The use of preprints has skyrocketed since the start of the COVID-19 pandemic, with this publication type included in guidance from the International Committee of Medical Journal Editors updated earlier this year. Publishing via preprints should allow other scientists to scrutinise key findings at the earliest opportunity; however, a recent study found that many authors using the popular medRxiv and bioRxiv preprint servers do not share their raw data.
Prof Livia Puljak and her team analysed data sharing practices in COVID-19 preprints published in early 2020. Of 699 articles, a mere 26% included a data sharing statement.

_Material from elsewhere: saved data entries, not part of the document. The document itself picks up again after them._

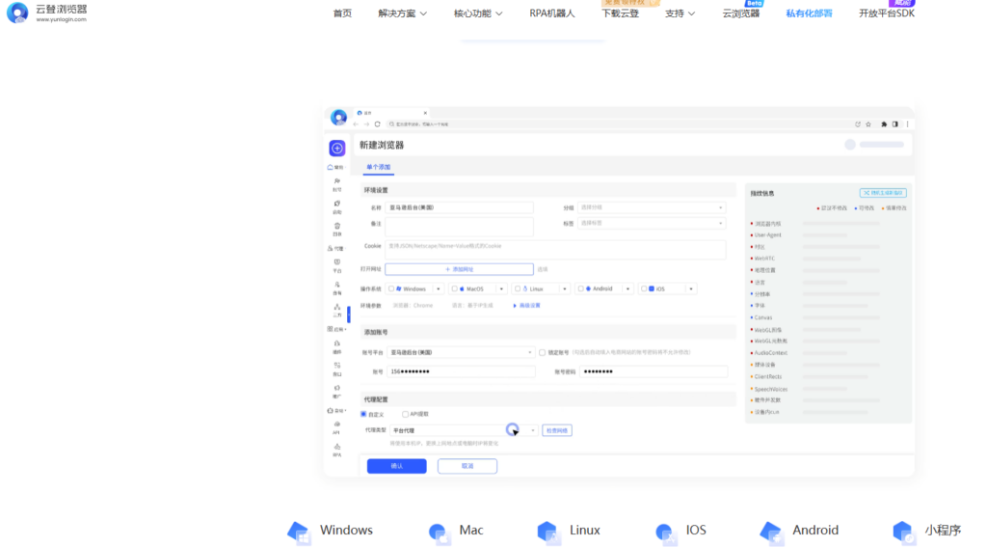Click the 小程序 platform icon
The height and width of the screenshot is (547, 987).
(x=902, y=531)
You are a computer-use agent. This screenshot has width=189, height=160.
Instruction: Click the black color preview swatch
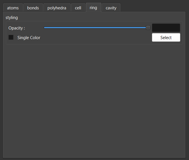click(x=166, y=28)
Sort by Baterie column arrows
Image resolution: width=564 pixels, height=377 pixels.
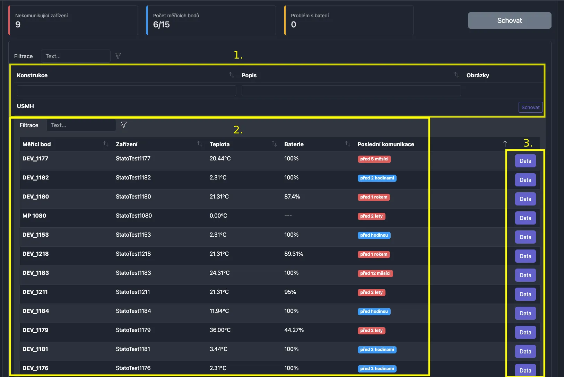point(347,144)
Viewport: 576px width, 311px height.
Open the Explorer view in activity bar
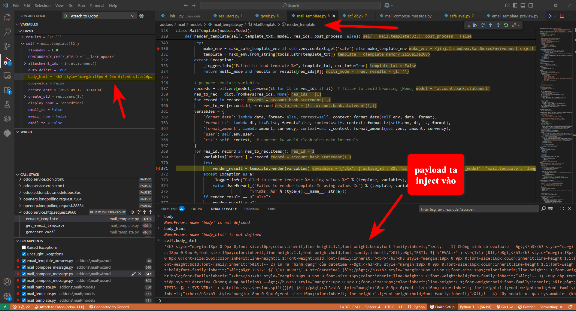coord(7,18)
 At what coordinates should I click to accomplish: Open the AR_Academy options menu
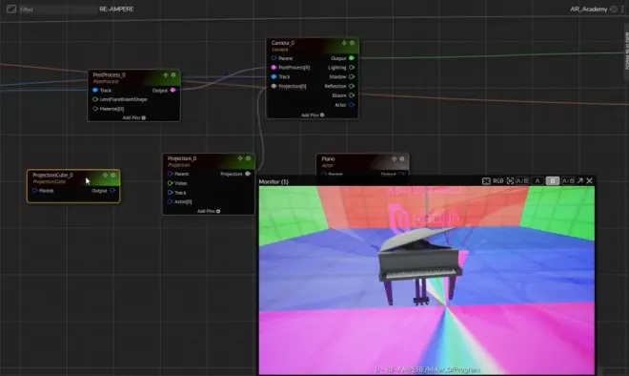623,9
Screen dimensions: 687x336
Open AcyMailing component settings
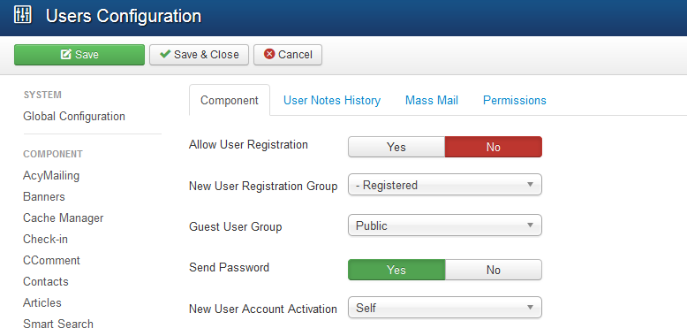coord(51,175)
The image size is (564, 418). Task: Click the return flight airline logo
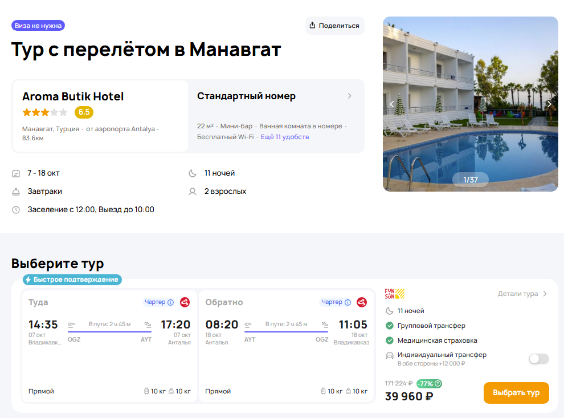361,302
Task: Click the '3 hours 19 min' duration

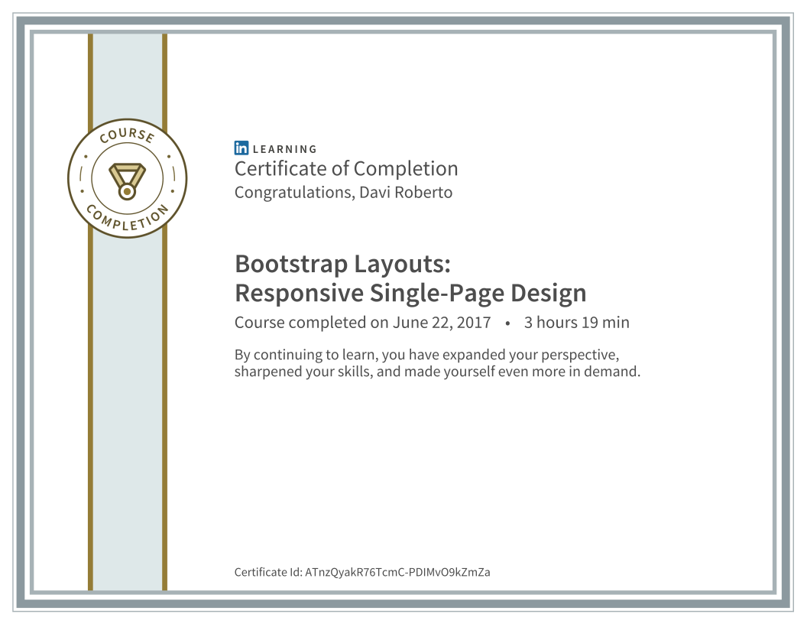Action: click(576, 322)
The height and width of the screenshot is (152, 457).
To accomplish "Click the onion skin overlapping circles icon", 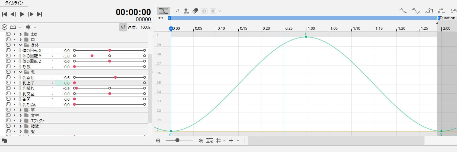I will (x=195, y=11).
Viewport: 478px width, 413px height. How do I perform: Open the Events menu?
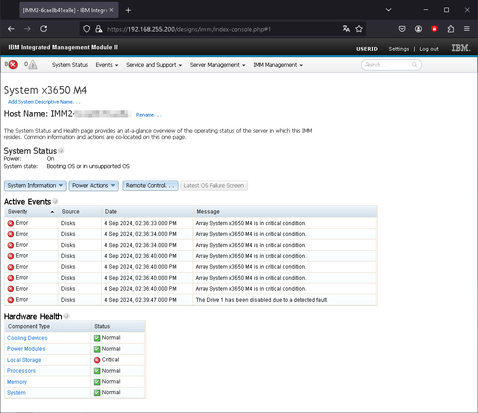(106, 65)
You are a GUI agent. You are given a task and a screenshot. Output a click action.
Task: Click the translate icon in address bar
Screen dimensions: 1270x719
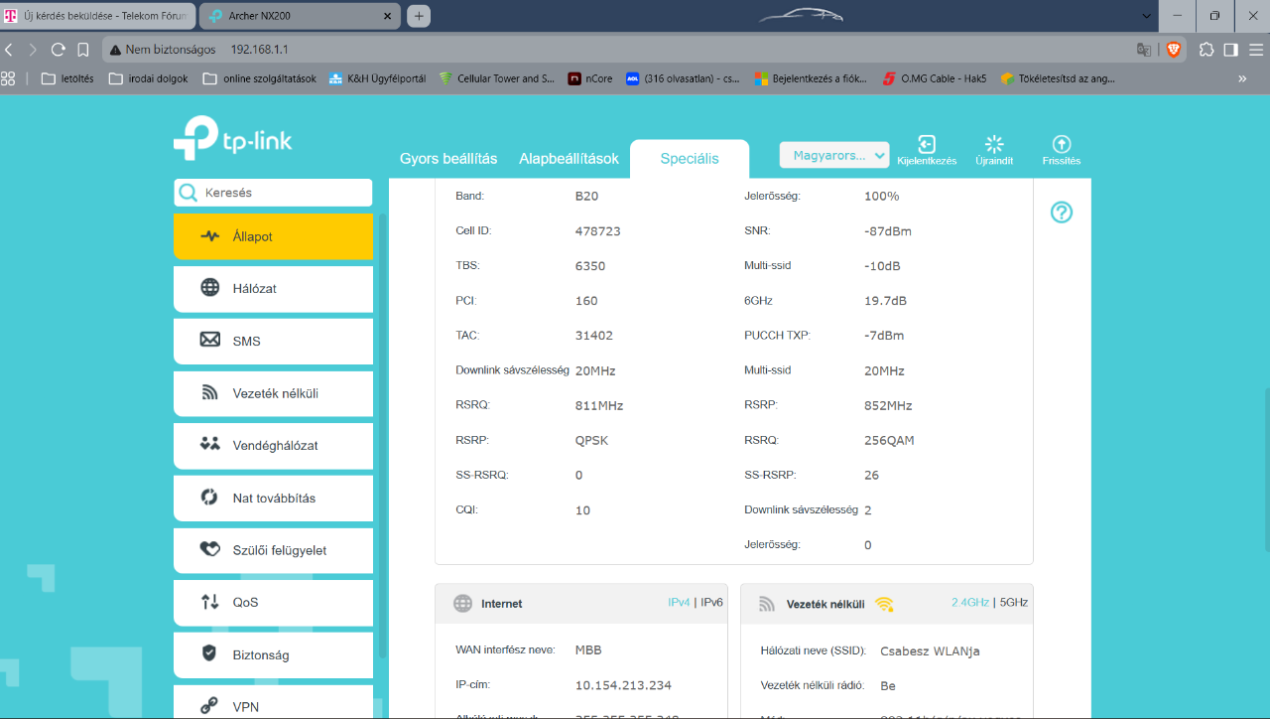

Raw data were only accessible for 15% of all articles, and were unobtainable even for half of the preprints that reported data as being accessible.
Raw data were only accessible for 15% of all articles, and were unobtainable even for half of the preprints that reported data as being accessible.
It seems that problems with open and transparent data sharing aren’t limited to COVID-19 research or to preprints – the same team also reported low rates of data sharing in a larger study of peer reviewed biomedical and health science articles.
Sharing data is crucial to enable replication of key results and effective design of further studies, and may be especially important for ‘work in progress’ preprints, for which conclusions may change over time. As such, the authors call for compulsory data sharing statements in all preprints and “education of researchers about the meaning of data sharing.”